Freeze 23 11 24 Clemence Audiard | Taxi Driver Xx...

He turned toward the cab, toward the street that was already rearranging itself back into its ordinary choreography. “Not forever,” he said. “Just until I stop needing to know.”

She drove him to a modest apartment in the seventh, lights exactly as in the photograph—curtains half-closed, a plant bowing at the sill. He took the photograph, pressed it to his chest, and paused.

Clemence thought of meters and minutes and how people spend themselves. She realized the stranger’s search was less about blame than about being seen—the human need to witness one’s own vanishing. Freeze 23 11 24 Clemence Audiard Taxi Driver XX...

They left the cellar with the photograph between them. Rain had slowed to a hush. The city seemed rearranged, softer, as if some tension had eased. The stranger set the picture on the dashboard at 23:59:59 and watched the digits roll over.

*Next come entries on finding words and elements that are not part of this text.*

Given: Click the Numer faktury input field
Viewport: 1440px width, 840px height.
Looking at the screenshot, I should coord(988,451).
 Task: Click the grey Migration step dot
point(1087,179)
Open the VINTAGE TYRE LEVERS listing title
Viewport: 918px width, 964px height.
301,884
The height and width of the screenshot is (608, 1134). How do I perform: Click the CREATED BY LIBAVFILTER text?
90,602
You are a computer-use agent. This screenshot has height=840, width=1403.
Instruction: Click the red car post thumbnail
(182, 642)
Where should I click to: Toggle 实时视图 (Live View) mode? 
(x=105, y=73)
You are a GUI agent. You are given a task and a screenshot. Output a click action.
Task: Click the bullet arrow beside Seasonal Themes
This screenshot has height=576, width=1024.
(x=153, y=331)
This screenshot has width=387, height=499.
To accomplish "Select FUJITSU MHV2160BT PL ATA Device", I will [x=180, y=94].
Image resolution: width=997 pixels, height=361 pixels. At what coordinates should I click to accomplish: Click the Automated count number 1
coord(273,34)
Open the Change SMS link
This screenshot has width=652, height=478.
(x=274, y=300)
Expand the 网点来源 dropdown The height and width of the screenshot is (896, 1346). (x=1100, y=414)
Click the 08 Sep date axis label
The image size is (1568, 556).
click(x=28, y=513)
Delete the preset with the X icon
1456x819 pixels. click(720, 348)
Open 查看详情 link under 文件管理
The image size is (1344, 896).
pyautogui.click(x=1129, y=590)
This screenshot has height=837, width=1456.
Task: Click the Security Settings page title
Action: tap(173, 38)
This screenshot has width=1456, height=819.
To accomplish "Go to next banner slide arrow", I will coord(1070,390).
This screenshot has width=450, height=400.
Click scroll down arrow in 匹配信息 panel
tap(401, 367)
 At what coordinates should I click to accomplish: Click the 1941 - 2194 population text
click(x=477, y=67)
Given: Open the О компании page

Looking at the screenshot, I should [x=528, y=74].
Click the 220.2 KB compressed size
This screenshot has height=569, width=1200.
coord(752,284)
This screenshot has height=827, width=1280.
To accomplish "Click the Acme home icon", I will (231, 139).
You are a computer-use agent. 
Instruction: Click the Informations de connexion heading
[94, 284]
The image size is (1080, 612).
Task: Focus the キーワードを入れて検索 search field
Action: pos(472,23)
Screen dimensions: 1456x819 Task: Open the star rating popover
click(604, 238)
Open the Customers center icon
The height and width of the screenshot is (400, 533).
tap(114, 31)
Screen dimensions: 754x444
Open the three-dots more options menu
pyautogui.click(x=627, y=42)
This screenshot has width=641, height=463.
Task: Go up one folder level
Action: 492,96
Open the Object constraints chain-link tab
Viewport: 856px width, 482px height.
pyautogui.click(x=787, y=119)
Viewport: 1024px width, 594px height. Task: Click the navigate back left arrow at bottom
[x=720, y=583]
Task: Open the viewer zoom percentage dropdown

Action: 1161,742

At 23:17:08 he tapped again. “Stop here.” He turned toward the cab, toward the street

The stranger let out a small sound that might have been relief, might have been grief. “He didn’t disappear,” he said. “He stepped out of frame. He made a choice.”

Clemence Audiard kept her cab idling beneath the sodium glow of Rue des Martyrs, rain freckling the windshield like tiny constellations. The meter read 23:11:24 when the stranger opened the rear door and slid in without a word. He smelled faintly of metal and jasmine; his eyes were a ledger of nights she couldn't read. He took the photograph, pressed it to his chest, and paused

“How do you know it’s him?” Clemence asked.